(Interface element records)
>> START
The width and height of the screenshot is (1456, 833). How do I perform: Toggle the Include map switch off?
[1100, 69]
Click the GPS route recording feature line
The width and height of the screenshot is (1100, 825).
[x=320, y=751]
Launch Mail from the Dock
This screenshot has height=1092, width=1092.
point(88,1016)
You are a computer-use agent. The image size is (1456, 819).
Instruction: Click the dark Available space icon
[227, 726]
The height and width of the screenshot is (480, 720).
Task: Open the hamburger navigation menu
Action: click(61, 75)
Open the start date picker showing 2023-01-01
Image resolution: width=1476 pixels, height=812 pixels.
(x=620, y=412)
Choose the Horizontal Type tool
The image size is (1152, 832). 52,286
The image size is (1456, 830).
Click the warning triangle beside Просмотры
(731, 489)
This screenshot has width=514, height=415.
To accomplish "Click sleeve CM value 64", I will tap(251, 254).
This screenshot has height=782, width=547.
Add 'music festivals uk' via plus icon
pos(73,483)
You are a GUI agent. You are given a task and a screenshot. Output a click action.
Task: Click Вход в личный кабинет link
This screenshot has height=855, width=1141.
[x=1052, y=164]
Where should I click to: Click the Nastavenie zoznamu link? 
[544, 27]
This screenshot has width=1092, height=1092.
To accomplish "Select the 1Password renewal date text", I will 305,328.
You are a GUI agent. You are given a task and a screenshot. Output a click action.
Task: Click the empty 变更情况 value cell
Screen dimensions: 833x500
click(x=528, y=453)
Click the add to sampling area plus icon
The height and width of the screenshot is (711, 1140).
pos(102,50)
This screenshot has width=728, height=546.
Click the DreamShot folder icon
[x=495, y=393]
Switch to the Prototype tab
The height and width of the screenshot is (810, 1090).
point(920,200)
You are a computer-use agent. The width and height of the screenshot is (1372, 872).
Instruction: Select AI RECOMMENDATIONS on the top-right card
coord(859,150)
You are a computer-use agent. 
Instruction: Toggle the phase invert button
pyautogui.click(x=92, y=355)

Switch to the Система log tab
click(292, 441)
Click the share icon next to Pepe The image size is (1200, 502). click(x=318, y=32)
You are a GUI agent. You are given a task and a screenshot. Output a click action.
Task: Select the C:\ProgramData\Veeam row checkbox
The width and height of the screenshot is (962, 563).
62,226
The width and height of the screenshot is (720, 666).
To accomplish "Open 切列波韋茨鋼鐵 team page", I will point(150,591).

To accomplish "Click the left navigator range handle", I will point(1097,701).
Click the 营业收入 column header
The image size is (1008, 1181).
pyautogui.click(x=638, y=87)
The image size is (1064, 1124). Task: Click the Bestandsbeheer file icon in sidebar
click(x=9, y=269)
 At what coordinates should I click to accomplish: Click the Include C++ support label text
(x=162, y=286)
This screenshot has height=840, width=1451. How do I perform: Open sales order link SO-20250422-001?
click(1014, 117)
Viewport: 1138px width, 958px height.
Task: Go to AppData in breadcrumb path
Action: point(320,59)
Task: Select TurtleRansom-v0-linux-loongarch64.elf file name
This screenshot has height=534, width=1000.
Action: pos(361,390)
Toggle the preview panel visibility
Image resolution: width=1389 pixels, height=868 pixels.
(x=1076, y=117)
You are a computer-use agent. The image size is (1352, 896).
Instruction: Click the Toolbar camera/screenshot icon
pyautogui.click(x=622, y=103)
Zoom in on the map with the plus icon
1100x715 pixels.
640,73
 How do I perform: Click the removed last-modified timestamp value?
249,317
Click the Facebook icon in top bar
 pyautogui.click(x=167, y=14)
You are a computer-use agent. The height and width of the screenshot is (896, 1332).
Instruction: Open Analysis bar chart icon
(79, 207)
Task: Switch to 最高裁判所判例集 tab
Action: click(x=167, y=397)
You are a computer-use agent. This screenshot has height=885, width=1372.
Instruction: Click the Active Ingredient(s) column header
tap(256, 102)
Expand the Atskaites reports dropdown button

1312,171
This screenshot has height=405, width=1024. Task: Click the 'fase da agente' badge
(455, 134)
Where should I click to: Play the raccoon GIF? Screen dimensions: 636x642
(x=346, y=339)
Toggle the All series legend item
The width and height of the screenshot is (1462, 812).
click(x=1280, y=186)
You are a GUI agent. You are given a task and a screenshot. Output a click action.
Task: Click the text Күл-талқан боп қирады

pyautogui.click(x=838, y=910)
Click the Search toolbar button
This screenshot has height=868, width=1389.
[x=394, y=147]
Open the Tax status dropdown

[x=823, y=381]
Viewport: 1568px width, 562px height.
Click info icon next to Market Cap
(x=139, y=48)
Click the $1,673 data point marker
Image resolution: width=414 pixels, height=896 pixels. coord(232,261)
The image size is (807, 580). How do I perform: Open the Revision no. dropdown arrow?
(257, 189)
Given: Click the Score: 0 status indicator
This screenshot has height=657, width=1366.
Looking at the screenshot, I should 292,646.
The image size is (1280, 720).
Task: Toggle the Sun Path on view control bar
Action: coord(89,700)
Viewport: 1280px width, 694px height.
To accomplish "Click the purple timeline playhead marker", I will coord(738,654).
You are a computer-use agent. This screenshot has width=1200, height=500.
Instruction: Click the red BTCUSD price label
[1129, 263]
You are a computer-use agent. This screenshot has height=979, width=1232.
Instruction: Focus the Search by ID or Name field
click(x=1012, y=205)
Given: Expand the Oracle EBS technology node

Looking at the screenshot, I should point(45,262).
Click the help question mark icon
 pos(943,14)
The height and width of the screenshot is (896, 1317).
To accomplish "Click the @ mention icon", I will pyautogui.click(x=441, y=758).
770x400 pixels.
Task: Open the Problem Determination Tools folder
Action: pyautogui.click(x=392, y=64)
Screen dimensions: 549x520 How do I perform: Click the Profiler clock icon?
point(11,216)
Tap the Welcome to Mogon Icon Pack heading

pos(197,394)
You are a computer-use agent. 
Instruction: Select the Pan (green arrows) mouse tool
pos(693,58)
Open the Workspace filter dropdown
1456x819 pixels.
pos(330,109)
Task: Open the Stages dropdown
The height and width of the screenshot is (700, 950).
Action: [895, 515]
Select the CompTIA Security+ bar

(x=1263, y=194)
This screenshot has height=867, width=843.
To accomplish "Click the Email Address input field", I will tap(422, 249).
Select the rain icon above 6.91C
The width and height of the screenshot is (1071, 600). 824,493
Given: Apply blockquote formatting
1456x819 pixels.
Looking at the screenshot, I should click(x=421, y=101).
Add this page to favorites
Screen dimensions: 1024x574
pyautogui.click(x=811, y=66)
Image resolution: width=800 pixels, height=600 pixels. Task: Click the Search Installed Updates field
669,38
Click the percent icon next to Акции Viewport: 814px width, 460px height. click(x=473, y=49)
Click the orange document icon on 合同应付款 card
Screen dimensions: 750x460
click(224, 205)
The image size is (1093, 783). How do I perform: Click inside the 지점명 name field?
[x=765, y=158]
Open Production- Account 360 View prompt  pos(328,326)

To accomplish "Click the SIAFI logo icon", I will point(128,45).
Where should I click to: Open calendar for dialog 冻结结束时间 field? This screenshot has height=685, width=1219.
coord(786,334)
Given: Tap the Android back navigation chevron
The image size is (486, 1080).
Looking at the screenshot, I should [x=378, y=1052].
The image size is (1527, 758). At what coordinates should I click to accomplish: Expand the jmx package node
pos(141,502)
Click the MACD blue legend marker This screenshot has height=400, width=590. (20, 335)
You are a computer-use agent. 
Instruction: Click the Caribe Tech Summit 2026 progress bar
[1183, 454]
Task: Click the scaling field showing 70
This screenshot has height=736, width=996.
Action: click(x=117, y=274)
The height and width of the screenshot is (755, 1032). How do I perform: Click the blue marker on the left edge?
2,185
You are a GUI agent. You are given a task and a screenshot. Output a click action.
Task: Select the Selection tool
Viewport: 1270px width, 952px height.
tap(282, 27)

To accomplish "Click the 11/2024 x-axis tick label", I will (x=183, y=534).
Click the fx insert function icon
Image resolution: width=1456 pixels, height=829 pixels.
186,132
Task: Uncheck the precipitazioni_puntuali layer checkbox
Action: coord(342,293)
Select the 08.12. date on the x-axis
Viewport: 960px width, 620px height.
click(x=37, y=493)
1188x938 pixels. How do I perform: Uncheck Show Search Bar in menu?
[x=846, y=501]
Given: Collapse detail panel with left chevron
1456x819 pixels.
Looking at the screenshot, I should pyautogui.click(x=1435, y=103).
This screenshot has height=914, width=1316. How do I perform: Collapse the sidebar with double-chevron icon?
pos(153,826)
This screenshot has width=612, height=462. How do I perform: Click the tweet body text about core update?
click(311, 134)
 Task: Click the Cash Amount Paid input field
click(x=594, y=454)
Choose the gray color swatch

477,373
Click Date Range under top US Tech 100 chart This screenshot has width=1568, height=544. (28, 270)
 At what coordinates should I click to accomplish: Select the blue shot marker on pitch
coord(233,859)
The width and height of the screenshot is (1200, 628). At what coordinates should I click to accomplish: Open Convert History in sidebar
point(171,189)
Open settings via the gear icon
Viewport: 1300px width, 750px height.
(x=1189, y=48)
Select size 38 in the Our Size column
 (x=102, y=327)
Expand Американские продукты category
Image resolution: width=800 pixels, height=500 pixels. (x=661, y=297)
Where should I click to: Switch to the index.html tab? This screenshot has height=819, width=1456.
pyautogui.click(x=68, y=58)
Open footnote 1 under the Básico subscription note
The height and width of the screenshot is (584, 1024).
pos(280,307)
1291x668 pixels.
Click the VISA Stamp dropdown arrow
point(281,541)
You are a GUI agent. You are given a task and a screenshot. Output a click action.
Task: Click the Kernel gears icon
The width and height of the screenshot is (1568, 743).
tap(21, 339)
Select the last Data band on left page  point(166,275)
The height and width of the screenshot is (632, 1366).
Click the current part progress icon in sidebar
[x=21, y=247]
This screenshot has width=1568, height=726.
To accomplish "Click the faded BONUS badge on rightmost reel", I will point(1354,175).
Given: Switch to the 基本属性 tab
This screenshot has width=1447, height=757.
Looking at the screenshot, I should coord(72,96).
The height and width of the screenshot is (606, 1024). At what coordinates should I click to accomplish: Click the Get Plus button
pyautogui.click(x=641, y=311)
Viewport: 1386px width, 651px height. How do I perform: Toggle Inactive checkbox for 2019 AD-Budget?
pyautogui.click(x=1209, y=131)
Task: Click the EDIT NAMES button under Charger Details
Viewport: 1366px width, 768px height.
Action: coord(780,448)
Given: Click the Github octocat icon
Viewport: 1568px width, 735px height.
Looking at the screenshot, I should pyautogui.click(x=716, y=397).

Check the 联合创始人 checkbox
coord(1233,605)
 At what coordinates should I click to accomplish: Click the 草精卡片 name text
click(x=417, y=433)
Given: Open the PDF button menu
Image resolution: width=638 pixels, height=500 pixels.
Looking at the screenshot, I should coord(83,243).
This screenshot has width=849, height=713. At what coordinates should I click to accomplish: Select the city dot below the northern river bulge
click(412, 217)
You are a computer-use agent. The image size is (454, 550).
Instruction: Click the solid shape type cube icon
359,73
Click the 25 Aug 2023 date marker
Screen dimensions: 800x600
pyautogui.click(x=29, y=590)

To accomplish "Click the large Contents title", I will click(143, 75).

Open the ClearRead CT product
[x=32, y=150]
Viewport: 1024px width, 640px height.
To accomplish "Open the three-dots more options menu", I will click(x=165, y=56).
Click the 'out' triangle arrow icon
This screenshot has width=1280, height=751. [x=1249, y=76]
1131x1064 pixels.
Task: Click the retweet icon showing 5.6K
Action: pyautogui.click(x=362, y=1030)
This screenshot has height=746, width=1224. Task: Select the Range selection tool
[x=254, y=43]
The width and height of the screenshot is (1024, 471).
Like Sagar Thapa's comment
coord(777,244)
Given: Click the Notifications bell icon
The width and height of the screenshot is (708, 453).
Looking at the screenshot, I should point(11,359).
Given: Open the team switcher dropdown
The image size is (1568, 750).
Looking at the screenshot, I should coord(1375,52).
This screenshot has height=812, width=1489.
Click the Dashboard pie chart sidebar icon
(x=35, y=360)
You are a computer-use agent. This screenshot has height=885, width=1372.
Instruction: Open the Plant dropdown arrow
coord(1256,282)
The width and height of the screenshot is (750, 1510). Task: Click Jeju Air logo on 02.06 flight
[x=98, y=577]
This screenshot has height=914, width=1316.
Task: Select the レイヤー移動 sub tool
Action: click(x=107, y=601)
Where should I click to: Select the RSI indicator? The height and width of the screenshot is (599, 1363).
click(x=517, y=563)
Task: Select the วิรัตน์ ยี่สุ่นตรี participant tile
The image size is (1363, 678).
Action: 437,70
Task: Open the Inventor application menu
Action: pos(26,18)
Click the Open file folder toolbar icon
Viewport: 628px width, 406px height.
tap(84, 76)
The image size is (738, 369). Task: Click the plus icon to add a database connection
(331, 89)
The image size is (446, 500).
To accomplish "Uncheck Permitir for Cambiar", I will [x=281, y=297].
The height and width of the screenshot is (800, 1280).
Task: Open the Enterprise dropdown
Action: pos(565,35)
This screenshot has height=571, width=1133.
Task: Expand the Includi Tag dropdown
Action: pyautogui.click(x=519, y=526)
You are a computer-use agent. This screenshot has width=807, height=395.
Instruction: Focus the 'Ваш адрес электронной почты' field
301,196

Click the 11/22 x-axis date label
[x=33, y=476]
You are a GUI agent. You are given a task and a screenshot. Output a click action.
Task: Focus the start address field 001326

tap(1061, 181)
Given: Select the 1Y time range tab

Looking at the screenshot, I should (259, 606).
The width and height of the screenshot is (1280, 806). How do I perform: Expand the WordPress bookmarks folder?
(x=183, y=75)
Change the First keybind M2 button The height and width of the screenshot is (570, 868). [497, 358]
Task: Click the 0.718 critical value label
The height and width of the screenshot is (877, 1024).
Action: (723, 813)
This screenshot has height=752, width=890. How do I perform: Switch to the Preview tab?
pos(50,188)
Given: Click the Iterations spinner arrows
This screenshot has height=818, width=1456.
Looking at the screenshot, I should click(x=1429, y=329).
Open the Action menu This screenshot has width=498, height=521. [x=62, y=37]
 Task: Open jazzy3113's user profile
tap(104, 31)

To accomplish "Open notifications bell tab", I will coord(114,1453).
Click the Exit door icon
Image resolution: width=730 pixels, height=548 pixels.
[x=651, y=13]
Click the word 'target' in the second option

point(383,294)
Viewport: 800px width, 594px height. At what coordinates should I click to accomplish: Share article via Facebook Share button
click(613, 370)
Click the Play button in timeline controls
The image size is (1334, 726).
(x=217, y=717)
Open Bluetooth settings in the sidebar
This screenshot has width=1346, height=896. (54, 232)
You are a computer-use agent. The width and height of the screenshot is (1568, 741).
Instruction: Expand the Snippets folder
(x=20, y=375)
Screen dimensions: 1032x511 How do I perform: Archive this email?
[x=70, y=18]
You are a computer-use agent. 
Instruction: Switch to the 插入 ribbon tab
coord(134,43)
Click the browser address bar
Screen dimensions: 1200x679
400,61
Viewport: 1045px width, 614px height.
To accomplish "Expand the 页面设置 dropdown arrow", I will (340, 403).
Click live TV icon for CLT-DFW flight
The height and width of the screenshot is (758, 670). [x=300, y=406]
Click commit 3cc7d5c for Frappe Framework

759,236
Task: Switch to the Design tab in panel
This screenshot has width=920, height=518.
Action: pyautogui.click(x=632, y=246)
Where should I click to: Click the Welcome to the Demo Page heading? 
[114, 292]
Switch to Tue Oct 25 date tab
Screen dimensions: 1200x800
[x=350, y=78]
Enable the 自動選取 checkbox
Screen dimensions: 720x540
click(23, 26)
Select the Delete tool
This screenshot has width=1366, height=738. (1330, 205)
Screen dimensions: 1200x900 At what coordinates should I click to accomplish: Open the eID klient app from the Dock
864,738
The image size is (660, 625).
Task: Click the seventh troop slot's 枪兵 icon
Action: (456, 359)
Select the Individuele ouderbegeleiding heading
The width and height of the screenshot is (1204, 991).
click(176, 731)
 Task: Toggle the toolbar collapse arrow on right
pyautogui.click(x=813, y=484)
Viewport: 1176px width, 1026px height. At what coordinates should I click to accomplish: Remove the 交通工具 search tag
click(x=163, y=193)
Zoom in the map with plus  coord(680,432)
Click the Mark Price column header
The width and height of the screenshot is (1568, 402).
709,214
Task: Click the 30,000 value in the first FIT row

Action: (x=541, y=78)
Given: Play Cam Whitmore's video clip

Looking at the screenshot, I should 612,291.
>> END
_EXERCISE_
Please show each line of the items above that contains the word "Welcome".

_THE REPLY_
Tap the Welcome to Mogon Icon Pack heading
Where should I click to: Click the Welcome to the Demo Page heading? 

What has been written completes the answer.